Exercices =>
1) Recopiez fidèlement la partie de l'entretien sur le centre culturel CACAU qui s'ouvre sur les mots contenant « Isaura Carvalho travaille » et se clôt sur « Tomé et Principe. ».
2) Rédigez la suite de l'entretien sur le centre culturel CACAU à partir du point où il s'interrompt.

Isaura Carvalho travaille pour le centre culturel santoméen CACAU (pour Casa das Artes Criação Ambiente e Utopias (1)), en Français Maison des Arts Création Environnement Utopie. Elle répond à nos questions sur la commémoration des 40 ans d’indépendance de São Tomé et Principe.

Pour commencer, pourriez-vous nous présenter la Casa das Artes Criação Ambiente e Utopias (CACAU) et ses activités?
Cacau a été créée dans la suite des activités développées par l’ancienne Teia de Arte (Toile d’Art), qui fut le premier espace de formation artistique et de promotion culturelle de São Tomé et Principe, sous la responsabilité de João Carlos Silva, l’un des principaux promoteurs et agents culturels santoméens. La création de Cacau, également de son fait, a été un grand défi, qui a ajouté à Teia de Arte d’autres éléments, comme l’éducation à la citoyenneté et à l’écologie. Nous organisons des activités artistiques et culturelles telles que des résidences artistiques, des expositions, du théâtre, de la musique, du cinéma et de la danse. Nous promouvons l’échange culturel et des partenariats dans le pays et à l’étranger. Notre travail est multiculturel et transversal au niveau générationnel.

São Tomé et Principe a fêté ses 40 ans d’indépendance le 12 juillet dernier. Comment l’État a-t-il commémoré officiellement cet événement ?

Données fournies =>
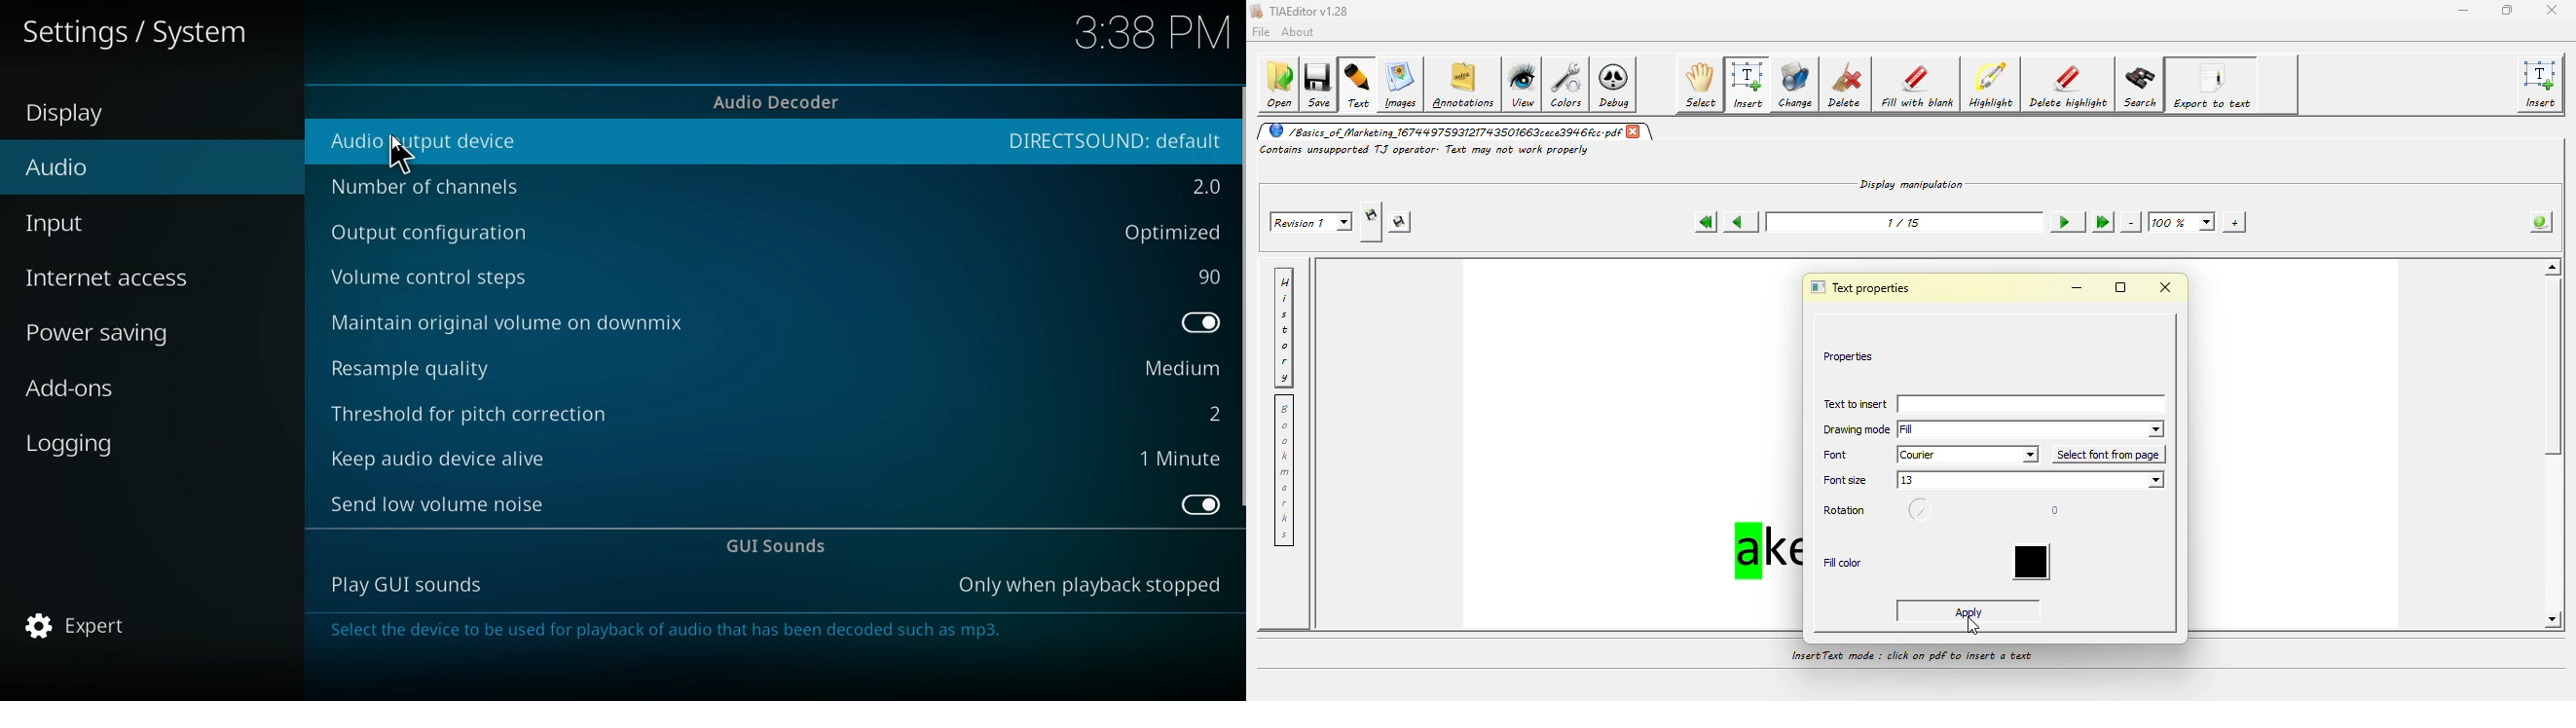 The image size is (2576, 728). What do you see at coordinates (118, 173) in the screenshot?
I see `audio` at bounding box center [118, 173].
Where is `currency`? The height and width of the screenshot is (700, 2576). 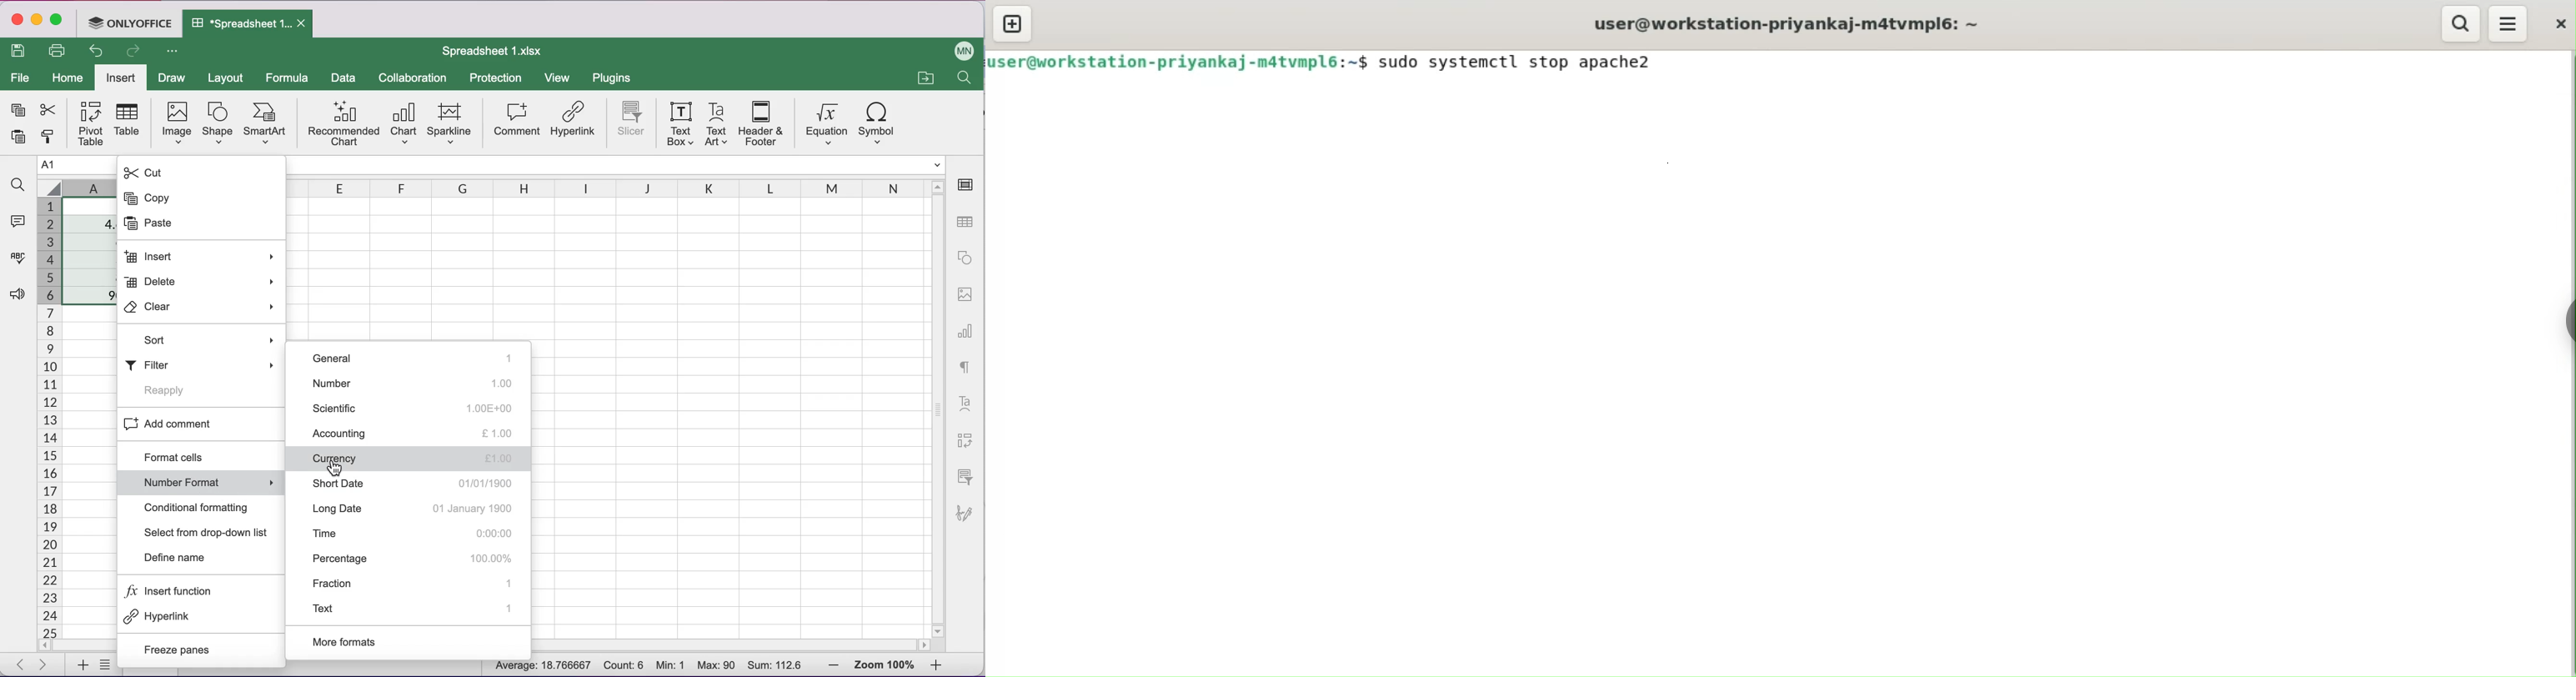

Réponses par consigne =>
1)
Isaura Carvalho travaille pour le centre culturel santoméen CACAU (pour Casa das Artes Criação Ambiente e Utopias (1)), en Français Maison des Arts Création Environnement Utopie. Elle répond à nos questions sur la commémoration des 40 ans d’indépendance de São Tomé et Principe.

2)
Avec des activités officielles offrant au peuple des manifestations culturelles locales et internationales.

Y a-t-il eu des événements, des discours, des rencontres, des monuments ou œuvres d’arts implantées dans le pays, tout au long de l’année ?
Il y a eu des manifestations organisées par les agents officiels de la culture et par des particuliers qui développent des actions dans les différents domaines artistiques.

À Cacau, avez-vous organisé des événements ou des discussions autour de ce thème, cette année ?
Oui, beaucoup. Des rencontres, des discours, des expositions. Notamment une exposition collective de jeunes talents nationaux et l’inauguration de l’École de Musique.

Des cinq PALOP (2), le seul pays pour lequel on ne parle pas de guerre de libération est São Tomé et Principe. Le MPLA, le Frelimo et le PAIGC (3) sont bien connus du grand public. Y a-t-il eu également une guerre, plus méconnue, à São Tomé et Principe ? Y a-t-il eu des combats, physiques ou symboliques ? Quelles furent les luttes du MLSTP (Mouvement de Libération de São Tomé et Principe (4))?
Des guerres du même type que celles que vous citez, nous n’en avons pas eu à São Tomé et Principe. Mais il y a eu des révoltes qui ont opposé le peuple santoméen aux colonisateurs, qui ont culminé avec le Massacre de Batepá, en 1953. Il y a également eu un combat idéologique mené par de nombreux intellectuels santoméens dans le pays et à l’étranger.

Massacre de Batepá qui, depuis 1975, année de l’indépendance, est commémoré chaque année le 3 février. Pourriez-vous nous raconter ce qui s’est passé ce jour là ?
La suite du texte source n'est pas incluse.